James Christopher anticipates a shot in the arm for theatre-goers

There can be few more transparent conspiracies than the union of the wild man of Edinburgh letters, Irvine Welsh, and the ex-Traverse theatre director Ian Brown. One is steeped in the ways of Edinburgh's council schemes, football casuals and drugs. The other personifies "cutting edge" theatre. They have joined forces to stage Welsh's first proper stage play, You'll Have Had Your Hole, at the West Yorkshire Playhouse.

Why, you wonder, does Welsh bother with the impoverished world of theatre? From his books, and the film of his novel Trainspotting, he never has to pick up a Biro again.

Yet, for someone yet to see his first play staged, Welsh already has a colourful theatrical record. The stage version of Trainspotting is still touring the world. A dramatisation of Marabou Stork Nightmares, Welsh's third book, lasted until 10 minutes into opening night, when the actor playing the protagonist lost his voice. And a performance piece, Headstate, that Welsh developed at the Edinburgh Festival with Boilerhouse TC was closed by Greenwich Council before it even had a chance to open, for flaky reasons that had more to do with drugs hype than fire regulations.

Welsh's work translates to theatre and film with surprising ease, as shown by the success of Trainspotting. Once you attune to the Edinburgh patois, it's hard to forget his prose, as spoken and thought by some of the most unsavoury characters in British literature, and the aspirations of a group of working-class Edinburgh schemies can be as luridly exposed on screen as they are on the page.

Welsh argues that, after the screenplays, the novels, the poetry and that bizarre sheaf of short stories The Acid House, a conventional stage play was only a matter of time. Perhaps. It appears to have been Ian Brown who asked Welsh to write a play - and three years later, Welsh called to say he'd finished it.

Now they're sitting opposite me in the canteen at the West Yorkshire Playhouse, forking curry, an oddly matched couple with a common fascination with the extremes of human behaviour. If Brown has cultivated his interests a little more circumspectly than Welsh, it is not for want of trying. His productions of the Canadian playwright Brad Fraser's Unidentified Human Remains and The True Nature of Love, and Poor Super Man at the Traverse and Hampstead theatres, revealed a demonic taste for modern Jacobean nightmares.

Welsh is tall, lanky, with a cherubic face buttonholed by round, blue eyes; Brown is Mr Urbane, smooth, stylish, with a neat haircut. They are surprisingly good company. Welsh even manages to procure a strong prescription drug for me to sort out a force 10 migraine. He passes it, fist to fist, at the end of the interview and says, "Mind, only have a couple eh pints." I feel as if I've just scored a tab from Timothy Leary.

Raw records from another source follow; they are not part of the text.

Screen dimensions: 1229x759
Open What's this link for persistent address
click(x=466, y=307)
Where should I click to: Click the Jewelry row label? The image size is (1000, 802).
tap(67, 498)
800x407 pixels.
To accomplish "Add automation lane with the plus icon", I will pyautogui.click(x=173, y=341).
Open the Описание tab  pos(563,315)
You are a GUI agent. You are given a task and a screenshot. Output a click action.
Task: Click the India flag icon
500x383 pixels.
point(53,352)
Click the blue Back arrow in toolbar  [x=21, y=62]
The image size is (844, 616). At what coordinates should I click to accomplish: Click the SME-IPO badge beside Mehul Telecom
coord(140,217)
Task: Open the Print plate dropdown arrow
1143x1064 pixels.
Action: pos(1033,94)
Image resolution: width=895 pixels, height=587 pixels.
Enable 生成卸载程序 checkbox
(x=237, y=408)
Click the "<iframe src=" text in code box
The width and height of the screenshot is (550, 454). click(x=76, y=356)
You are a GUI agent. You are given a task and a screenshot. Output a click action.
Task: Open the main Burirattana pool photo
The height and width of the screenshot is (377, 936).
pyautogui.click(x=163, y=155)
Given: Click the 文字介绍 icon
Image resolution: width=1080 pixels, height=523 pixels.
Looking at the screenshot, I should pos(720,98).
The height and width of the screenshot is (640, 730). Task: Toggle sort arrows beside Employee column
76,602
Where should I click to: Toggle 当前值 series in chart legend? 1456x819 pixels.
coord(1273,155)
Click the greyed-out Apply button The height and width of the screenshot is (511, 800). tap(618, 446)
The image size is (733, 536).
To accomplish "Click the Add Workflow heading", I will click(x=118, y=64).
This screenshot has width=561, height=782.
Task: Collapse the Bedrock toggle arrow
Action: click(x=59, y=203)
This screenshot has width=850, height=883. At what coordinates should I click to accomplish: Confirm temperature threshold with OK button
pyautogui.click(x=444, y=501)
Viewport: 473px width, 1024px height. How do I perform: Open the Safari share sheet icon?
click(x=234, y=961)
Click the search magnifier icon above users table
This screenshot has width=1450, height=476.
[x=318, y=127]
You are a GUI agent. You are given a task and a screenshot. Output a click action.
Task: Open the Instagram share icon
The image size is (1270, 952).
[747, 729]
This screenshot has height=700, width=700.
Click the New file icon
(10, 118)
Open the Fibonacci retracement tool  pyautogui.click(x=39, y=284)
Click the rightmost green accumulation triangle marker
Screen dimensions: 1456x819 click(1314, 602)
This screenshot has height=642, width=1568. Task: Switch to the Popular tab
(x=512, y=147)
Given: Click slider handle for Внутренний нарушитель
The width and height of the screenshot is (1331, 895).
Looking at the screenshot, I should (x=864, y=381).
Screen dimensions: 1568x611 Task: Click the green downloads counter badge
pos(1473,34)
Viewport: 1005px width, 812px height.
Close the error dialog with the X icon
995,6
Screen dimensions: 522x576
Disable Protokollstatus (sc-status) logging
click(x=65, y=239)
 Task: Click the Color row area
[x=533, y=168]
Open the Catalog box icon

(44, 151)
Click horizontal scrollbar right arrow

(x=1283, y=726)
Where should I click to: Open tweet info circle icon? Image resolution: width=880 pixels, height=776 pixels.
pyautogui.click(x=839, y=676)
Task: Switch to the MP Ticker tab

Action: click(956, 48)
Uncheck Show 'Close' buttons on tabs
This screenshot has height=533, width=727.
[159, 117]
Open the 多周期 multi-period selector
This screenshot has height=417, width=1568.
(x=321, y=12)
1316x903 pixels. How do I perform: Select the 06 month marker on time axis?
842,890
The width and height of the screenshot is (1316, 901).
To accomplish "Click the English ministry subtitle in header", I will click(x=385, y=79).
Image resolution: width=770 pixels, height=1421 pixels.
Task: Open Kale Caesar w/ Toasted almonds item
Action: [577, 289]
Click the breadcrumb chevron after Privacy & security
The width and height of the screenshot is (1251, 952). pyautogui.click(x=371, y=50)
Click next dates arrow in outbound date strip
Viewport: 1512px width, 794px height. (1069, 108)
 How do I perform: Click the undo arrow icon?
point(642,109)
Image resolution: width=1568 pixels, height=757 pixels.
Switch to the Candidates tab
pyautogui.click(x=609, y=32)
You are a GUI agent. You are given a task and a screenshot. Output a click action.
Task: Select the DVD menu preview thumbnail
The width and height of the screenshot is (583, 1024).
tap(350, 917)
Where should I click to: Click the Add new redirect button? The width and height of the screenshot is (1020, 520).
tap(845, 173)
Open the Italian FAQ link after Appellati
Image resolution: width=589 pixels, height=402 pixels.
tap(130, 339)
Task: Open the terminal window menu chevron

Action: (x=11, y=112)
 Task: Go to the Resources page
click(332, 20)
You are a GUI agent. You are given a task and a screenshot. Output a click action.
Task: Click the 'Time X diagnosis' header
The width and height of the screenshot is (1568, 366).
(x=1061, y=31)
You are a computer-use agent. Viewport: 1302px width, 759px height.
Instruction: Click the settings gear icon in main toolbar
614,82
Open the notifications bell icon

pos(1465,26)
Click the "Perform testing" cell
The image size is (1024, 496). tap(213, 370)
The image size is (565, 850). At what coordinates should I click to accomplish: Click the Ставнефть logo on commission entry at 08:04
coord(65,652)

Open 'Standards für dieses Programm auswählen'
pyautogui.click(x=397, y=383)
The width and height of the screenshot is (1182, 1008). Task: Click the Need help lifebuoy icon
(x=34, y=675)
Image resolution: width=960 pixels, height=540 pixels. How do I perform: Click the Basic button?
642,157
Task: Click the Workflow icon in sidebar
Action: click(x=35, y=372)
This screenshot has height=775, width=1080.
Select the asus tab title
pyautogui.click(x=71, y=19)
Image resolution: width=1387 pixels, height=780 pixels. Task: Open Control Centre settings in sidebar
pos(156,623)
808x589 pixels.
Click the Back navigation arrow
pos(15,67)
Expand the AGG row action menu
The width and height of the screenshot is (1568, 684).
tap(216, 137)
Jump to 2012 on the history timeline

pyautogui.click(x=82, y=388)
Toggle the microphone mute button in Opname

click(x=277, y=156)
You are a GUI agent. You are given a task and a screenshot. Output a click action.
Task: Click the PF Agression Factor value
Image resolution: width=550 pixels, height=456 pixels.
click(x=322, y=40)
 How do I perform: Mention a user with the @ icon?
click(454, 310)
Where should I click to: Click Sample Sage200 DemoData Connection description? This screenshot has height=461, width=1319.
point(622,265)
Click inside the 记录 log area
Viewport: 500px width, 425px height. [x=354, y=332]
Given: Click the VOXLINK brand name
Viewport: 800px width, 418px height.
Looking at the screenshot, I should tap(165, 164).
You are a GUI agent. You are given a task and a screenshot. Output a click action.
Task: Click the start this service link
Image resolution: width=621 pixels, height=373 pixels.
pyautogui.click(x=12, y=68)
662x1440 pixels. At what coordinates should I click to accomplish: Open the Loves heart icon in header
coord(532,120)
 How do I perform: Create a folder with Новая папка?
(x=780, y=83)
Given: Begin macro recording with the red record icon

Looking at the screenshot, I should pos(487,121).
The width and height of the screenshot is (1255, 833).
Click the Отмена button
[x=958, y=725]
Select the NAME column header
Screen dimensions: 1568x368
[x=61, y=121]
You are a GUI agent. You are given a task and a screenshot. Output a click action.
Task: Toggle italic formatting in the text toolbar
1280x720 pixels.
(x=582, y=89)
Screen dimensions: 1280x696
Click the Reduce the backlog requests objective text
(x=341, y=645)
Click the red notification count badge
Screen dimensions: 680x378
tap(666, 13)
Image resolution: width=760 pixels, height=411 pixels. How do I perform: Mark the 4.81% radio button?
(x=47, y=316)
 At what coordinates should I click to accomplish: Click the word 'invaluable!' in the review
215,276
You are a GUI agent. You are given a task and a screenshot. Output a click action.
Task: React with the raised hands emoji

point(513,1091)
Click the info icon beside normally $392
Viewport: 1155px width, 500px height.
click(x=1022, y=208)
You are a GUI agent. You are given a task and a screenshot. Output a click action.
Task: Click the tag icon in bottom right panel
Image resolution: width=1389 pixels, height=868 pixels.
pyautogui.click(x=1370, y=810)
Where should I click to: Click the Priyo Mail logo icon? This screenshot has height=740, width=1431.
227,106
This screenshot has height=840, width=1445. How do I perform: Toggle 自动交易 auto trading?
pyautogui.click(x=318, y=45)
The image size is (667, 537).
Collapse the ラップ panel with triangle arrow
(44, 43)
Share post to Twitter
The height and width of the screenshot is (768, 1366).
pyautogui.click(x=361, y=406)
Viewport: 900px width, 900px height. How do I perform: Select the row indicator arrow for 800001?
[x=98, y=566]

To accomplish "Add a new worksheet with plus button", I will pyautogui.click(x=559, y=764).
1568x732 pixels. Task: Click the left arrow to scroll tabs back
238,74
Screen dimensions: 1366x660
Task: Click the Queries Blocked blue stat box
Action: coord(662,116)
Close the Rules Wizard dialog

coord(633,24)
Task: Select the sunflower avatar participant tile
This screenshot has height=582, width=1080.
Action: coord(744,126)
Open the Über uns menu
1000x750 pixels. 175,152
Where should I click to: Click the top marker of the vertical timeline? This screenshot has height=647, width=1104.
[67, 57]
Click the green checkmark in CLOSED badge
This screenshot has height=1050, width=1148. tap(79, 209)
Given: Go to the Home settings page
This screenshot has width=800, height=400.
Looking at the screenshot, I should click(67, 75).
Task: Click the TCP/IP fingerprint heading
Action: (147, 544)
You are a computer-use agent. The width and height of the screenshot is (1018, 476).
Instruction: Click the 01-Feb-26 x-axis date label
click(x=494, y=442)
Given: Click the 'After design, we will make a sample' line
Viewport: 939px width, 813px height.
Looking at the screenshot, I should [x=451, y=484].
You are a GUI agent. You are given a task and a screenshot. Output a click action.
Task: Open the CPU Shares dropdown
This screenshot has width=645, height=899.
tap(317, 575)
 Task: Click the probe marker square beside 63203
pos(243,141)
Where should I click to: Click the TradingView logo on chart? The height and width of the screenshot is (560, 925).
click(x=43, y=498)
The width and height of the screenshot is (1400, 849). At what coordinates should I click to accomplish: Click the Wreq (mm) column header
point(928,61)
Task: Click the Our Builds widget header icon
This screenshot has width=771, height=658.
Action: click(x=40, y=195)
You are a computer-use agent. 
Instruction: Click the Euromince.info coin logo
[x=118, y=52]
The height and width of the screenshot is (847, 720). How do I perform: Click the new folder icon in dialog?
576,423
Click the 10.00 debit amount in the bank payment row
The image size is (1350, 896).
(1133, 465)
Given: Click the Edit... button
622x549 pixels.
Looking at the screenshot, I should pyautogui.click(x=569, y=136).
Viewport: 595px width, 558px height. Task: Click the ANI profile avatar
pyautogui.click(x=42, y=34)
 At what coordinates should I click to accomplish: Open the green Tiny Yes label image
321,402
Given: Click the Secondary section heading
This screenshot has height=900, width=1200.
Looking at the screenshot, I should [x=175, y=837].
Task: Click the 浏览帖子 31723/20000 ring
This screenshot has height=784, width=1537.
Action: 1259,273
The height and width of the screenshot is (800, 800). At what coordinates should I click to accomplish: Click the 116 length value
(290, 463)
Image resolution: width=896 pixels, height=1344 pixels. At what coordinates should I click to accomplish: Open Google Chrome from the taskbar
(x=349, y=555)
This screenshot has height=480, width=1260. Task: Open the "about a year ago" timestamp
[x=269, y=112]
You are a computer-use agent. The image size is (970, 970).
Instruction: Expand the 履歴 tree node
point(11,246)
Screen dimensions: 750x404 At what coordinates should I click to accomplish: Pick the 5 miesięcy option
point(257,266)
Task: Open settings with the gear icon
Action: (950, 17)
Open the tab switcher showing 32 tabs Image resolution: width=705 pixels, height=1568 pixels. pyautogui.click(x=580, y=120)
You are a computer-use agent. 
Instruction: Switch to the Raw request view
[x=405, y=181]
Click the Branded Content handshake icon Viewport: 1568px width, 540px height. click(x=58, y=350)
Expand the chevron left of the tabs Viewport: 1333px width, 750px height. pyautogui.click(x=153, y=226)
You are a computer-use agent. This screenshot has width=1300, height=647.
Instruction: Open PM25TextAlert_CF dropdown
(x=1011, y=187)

Pat though it may sound, it's the team thing that Welsh finds beguiling about scripts. As he wrote recently, "Success is only something you can value if it's shared", and "Playing God [writing novels] can be a lonely business".

Perhaps only Welsh could have given that Morningside phrase "You'll have had your tea" from Muriel Spark's The Prime of Miss Jean Brodie the sardonic spin of the title of his new play You'll Have Had Your Hole. "The phrase seeped into Glasgow culture as a way of satirising the meanness and snobbishness of Edinburgh," says Welsh in his po-faced Edinburgh brogue. "The idea that you've arrived somewhere and you're expected to have fed yourself already."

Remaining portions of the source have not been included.